En El escándalo de Pedro Antonio de Alarcón leo lo siguiente:

 "Diego agradeció profundamente mis primeras demostraciones de afecto y confianza. Una alegría inexplicable y de todo punto desusada en él, y aún en mí, comenzó a reinar en nuestras relaciones. A propuesta suya se acordó que los tres nos hablaríamos de tú, merced que nunca habíamos otorgado a ningún hombre".

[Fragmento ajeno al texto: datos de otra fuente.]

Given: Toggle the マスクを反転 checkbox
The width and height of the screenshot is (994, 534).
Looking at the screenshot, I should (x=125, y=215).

Debe indicarse que la decisión entusiasta de tutearse fue tomada por tres universitarios de clase media, en los últimos años del reinado de Isabel II, y no por venerables ancianos, anclados en rancias fórmulas de cortesía, o por distantes y estirados burgueses. No dejaba de resultar preocupante tanta espontaneidad. Ramón y Cajal, hombre que vivía en el mundo, de ideas avanzadas y nada reaccionario, en sus Charlas de café  (1921) prevenía a sus lectores de las consecuencias funestas del tuteo:


"Si anhelas las independencia, procura que nadie, fuera de los individuos de la familia, pueda tratarte de . La potencia dominadora -y no siempre para bien,- de este pronombre suele ser incontrastable. Por algo los tiranos dan dicho tratamiento a sus vasallos".


Es posible que don Santiago se refiriese al hábito del tuteo, seguido por Alfonso XIII y por la aristocracia, asunto tratado por el marqués de Tamarón en un espléndido artículo. Otra opinión a considerar es la de Edgar Neville, moderno entre los modernos, que afirmaba: "el usted debe prevalecer como fórmula social precisamente porque nos gusta tutear inmediatamente a las gentes de nuestra edad, profesión, aficiones, y a las gentes de nuestro entorno."

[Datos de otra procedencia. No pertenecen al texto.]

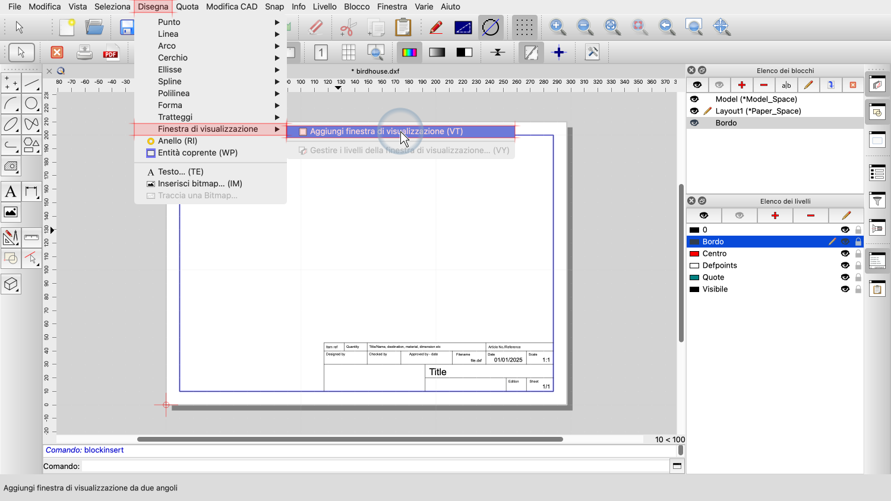
Task: Click the zoom pan arrows icon
Action: 721,27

Licencias reales y aristocráticas aparte, la imposición del tuteo vendrá de la mano de los totalitarismos y de la revolución de las costumbres generada a partir del 68. No es aventurado pensar que el uso del usted podría caer en el olvido, más por desuso que por consciente desconsideración, y que las nuevas generaciones lo abandonarán de igual forma que nadie sabe ya aplicar el tratamiento de usía o vuecelencia. Todo será, entonces, un poco más simple y más tosco.